Home prices and rents are through the roof.

“The most recent statistics here in metro Orlando, rent has gone up 38% year over year. A one-bedroom apartment on average is now costing a bit over $2,000,” said Catherine Steck McManus, with Habitat For Humanity Greater Orlando & Osceola County. “We are truly trying to bring as many single family homes to the market that are affordable.”

She see the impacts firsthand.

READ: Developers: Here’s how to solve Central Florida’s housing crisis

“I had a young woman walk into our office. She said to me, ‘I have nowhere else to go. I’m living in my van with my three children. I have a job. I don’t know what to do.’ That’s the story that we’re going to continue to hear more and more if we don’t collectively come together and try to find a solution,” Steck McManus said.

A new Habitat for Humanity subdivision in Pine Hills had 32 homes already occupied, with more under construction.

Steck McManus said the cost of building a house today with all the supply chain issues makes it hard to keep things affordable.
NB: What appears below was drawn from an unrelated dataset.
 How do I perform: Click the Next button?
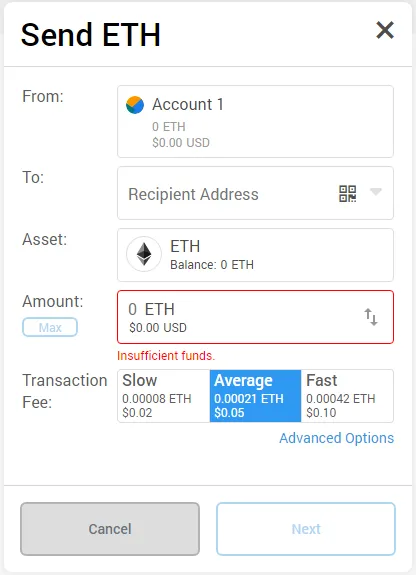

“It’s costing Habitat for Humanity $25,000 more per home to build this year than last year,” Steck McManus said. “We’ve got to take a look at those supply chain and material issues. I don’t know that that’s a quick win. But it’s certainly something if we can have some of these costs go down. It allows us to be more flexible.”

READ: Why Orlando’s housing market is so attractive to investors

High demand and low supply are also pushing prices higher.

“We’ve got less than a month of inventory statewide. A balanced housing market should have six to nine months of inventory,” said Scott Snaith, director of the University of Central Florida’s Institute for Economic Forecasting.

Florida lawmakers sent a letter to the governor, calling for action to bring stability to the “volatile market.”

READ: Rising interest rates pricing buyers out of the housing market, realtors say

“If we don’t find a solution collectively, this crisis is only going to get worse,” Steck McManus said.